◆ **Exercise goal**: Copy every entry exactly.

◆ **Data excerpts**:

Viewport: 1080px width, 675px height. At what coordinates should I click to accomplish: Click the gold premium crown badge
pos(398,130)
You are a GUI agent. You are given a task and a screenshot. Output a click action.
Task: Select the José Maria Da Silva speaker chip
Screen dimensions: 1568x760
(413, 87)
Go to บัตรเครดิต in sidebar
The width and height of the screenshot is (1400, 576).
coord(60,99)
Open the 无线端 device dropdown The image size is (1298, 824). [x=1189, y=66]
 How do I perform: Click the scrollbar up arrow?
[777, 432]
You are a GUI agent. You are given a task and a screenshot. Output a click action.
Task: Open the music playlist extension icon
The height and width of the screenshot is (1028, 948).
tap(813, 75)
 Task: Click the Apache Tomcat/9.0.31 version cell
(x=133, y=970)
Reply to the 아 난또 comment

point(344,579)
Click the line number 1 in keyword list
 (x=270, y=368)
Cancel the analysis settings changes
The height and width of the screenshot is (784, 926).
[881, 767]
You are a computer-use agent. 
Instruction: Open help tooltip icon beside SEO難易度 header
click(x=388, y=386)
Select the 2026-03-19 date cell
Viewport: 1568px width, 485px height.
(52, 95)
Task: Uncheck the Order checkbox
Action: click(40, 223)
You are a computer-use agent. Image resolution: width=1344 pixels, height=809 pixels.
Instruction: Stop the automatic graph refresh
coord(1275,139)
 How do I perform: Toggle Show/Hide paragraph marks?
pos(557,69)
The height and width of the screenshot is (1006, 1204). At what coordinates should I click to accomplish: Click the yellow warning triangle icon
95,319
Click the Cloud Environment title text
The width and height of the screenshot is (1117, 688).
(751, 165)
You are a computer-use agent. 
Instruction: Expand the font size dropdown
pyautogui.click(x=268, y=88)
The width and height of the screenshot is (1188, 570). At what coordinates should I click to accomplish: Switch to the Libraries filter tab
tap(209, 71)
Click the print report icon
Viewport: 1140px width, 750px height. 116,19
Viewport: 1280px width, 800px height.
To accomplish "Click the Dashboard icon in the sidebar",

◆ **Solution for this problem**:
Viewport: 1080px width, 675px height. At what coordinates should I click to accomplish: Click the gold premium crown badge
pos(398,130)
You are a GUI agent. You are given a task and a screenshot. Output a click action.
Task: Select the José Maria Da Silva speaker chip
Screen dimensions: 1568x760
(413, 87)
Go to บัตรเครดิต in sidebar
The width and height of the screenshot is (1400, 576).
coord(60,99)
Open the 无线端 device dropdown The image size is (1298, 824). [x=1189, y=66]
 How do I perform: Click the scrollbar up arrow?
[777, 432]
You are a GUI agent. You are given a task and a screenshot. Output a click action.
Task: Open the music playlist extension icon
The height and width of the screenshot is (1028, 948).
tap(813, 75)
 Task: Click the Apache Tomcat/9.0.31 version cell
(x=133, y=970)
Reply to the 아 난또 comment

point(344,579)
Click the line number 1 in keyword list
 (x=270, y=368)
Cancel the analysis settings changes
The height and width of the screenshot is (784, 926).
[881, 767]
You are a computer-use agent. 
Instruction: Open help tooltip icon beside SEO難易度 header
click(x=388, y=386)
Select the 2026-03-19 date cell
Viewport: 1568px width, 485px height.
(52, 95)
Task: Uncheck the Order checkbox
Action: click(40, 223)
You are a computer-use agent. Image resolution: width=1344 pixels, height=809 pixels.
Instruction: Stop the automatic graph refresh
coord(1275,139)
 How do I perform: Toggle Show/Hide paragraph marks?
pos(557,69)
The height and width of the screenshot is (1006, 1204). At what coordinates should I click to accomplish: Click the yellow warning triangle icon
95,319
Click the Cloud Environment title text
The width and height of the screenshot is (1117, 688).
(751, 165)
You are a computer-use agent. 
Instruction: Expand the font size dropdown
pyautogui.click(x=268, y=88)
The width and height of the screenshot is (1188, 570). At what coordinates should I click to accomplish: Switch to the Libraries filter tab
tap(209, 71)
Click the print report icon
Viewport: 1140px width, 750px height. 116,19
Viewport: 1280px width, 800px height.
To accomplish "Click the Dashboard icon in the sidebar",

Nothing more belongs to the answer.